While COVID-19 has affected the in-person gatherings at the new facility, Beth Ahabah continues to support its community by offering support and streaming services while congregants are unable to attend services in person. Even through these difficult times, the congregation continued to welcome even more new member family through the 2020 High Holy Day season.

Artist Rendering of Temple Beth Ahabah.

photo by: Peyton Millikan, www.peytonmillikan.com

Artist rendering of Temple Beth Ahabah.

The National Fund for Sacred Places

The 100,000+ historic houses of worship across America play a crucial role in shaping the character of our communities, and many are works of art whose beauty and history make them irreplaceable parts of our national cultural heritage. All are places that bring people together, strengthening, and enlivening communities.

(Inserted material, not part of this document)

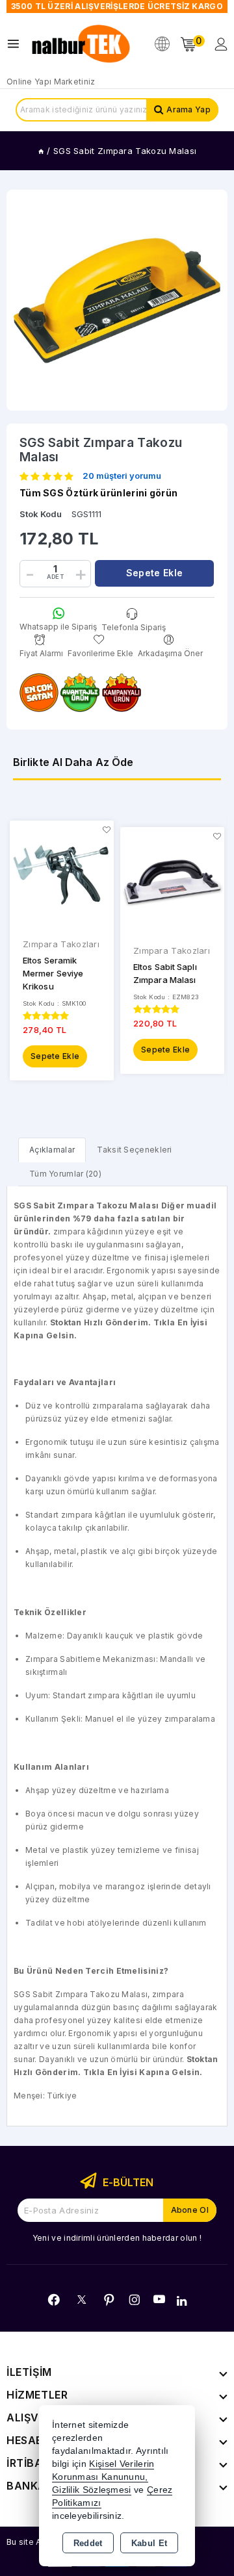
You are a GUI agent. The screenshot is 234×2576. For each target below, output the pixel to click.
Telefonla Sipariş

The National Fund for Sacred Places, a collaboration between the National Trust for Historic Preservation and Partners for Sacred Places with support from the Lilly Endowment, provides training, planning grants, technical assistance, capacity-building support, and capital grants up to $250,000 to congregations of all faiths for rehabilitation work on their historic facilities.

In the four years of this program, 52 houses of worship from Birmingham, Alabama to Alaska, have received more than $10 million in funding supporting projects that range from steeple stabilization to exterior masonry repair to HVAC replacement.

Colleen Danz is the manager of Forum Marketing at the National Trust for Historic Preservation.